This is something that you may not have thought about much, but it does happen. It’s important to establish what you’ll do if anyone turns up to your wedding who wasn’t invited.
The easiest option is to have somebody at the door of the venue – a wedding coordinator, for example – who cross-checks the name of each guest with your guest list. This stops gate-crashers from entering in the first place.
You can even hire wedding security to enforce the guest list requirement. This is a good option if you’re expecting someone particularly unwelcome to show up – such as an ex-partner whom you deliberately didn’t invite.
Which approach you take depends on what kind of uninvited guests you’re expecting. If someone decides to bring a date when they weren’t allocated a plus one, you may not even care all that much – just accommodate them as best as you can. But if you’re worried that toxic family members or former friends to crash your do, stricter measures may be necessary.
If unwanted guests are a particular concern for you, then it may be a good idea to pick ushers or a maid of honour who you’re confident can deal with them.
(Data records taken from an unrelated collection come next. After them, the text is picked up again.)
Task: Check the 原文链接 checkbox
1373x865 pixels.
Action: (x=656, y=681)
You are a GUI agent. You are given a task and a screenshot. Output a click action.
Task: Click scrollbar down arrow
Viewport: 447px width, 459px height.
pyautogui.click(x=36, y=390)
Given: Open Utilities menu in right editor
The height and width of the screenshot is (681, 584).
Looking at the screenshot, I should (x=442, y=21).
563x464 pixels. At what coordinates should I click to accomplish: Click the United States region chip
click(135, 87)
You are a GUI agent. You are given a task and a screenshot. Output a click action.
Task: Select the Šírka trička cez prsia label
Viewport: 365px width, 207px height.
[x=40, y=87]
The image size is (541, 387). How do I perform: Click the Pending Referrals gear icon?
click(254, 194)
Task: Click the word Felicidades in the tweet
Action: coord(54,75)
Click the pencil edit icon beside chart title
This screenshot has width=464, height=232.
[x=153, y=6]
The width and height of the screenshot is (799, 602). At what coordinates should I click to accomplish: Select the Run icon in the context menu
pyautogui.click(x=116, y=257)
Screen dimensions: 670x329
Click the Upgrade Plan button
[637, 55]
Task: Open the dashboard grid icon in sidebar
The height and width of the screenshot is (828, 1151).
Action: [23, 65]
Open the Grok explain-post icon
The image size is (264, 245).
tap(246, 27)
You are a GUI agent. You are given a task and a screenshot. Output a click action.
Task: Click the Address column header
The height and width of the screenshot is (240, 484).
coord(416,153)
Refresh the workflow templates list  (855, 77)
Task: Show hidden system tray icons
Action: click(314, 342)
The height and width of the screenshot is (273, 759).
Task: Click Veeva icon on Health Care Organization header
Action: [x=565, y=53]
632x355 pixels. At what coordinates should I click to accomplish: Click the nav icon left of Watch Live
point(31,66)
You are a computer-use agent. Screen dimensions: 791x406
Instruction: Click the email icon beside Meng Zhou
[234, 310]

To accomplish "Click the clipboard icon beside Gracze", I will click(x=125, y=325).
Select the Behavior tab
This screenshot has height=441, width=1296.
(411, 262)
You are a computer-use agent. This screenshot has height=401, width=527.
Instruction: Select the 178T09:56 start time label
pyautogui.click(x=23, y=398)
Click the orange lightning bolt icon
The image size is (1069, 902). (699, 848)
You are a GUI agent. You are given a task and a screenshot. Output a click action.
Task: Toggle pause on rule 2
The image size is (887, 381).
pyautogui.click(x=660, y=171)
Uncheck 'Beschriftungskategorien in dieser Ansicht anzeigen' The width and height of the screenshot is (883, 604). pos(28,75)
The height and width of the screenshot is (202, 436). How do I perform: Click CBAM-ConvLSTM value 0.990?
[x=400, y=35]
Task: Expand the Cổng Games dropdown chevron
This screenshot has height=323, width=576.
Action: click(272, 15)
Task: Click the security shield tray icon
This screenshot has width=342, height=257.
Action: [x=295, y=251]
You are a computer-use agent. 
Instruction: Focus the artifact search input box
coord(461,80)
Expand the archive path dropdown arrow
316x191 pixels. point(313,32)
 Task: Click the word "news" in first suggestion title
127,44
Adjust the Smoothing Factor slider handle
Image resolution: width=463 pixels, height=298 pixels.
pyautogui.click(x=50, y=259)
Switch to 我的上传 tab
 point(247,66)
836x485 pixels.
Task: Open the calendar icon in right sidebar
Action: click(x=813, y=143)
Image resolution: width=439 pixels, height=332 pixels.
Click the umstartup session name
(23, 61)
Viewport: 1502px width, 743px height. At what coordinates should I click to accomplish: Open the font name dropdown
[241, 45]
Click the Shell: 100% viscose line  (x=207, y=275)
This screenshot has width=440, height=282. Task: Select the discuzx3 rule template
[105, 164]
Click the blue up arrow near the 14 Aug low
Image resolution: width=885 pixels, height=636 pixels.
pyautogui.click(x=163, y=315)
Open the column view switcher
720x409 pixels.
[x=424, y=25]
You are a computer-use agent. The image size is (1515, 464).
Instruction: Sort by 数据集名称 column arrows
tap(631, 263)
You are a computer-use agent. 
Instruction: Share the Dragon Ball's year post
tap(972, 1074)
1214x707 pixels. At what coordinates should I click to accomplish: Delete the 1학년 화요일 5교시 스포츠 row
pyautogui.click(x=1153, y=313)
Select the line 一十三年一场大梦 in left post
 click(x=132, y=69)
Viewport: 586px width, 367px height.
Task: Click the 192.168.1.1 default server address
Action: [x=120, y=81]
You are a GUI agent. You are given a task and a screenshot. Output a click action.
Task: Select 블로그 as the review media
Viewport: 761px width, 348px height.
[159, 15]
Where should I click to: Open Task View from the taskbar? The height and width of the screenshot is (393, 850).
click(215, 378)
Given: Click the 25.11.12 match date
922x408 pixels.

Talk with them well in advance and make them aware that this may be part of their job description. You could even give them a list of specific people who definitely aren’t welcome, so that they know to watch out for them. Make sure they’re comfortable with the idea and fully prepared for it. Then, if the worst does happen, ensure that they know as soon as possible.
You can’t get rid of an uninvited guest unless you confront them. You can always take matters into your own hands and confront them yourself. While it would be best for somebody else to do it—you want to enjoy your big day, not talk with somebody you don’t want to talk with—you may be uniquely placed to talk to this person.
This is your final option, and it’s not a particularly pleasant one, but it may be one you’re forced to take. If you don’t have any recourse for removing this particular person from your wedding, it may be best to simply accept that they’re there and move on.
Whatever you choose, make sure you’ve decided how you’re going to handle wedding crashers long before your big day. That way, there’s no ambiguity, and your wedding party (and venue staff) know what to do if the worst happens.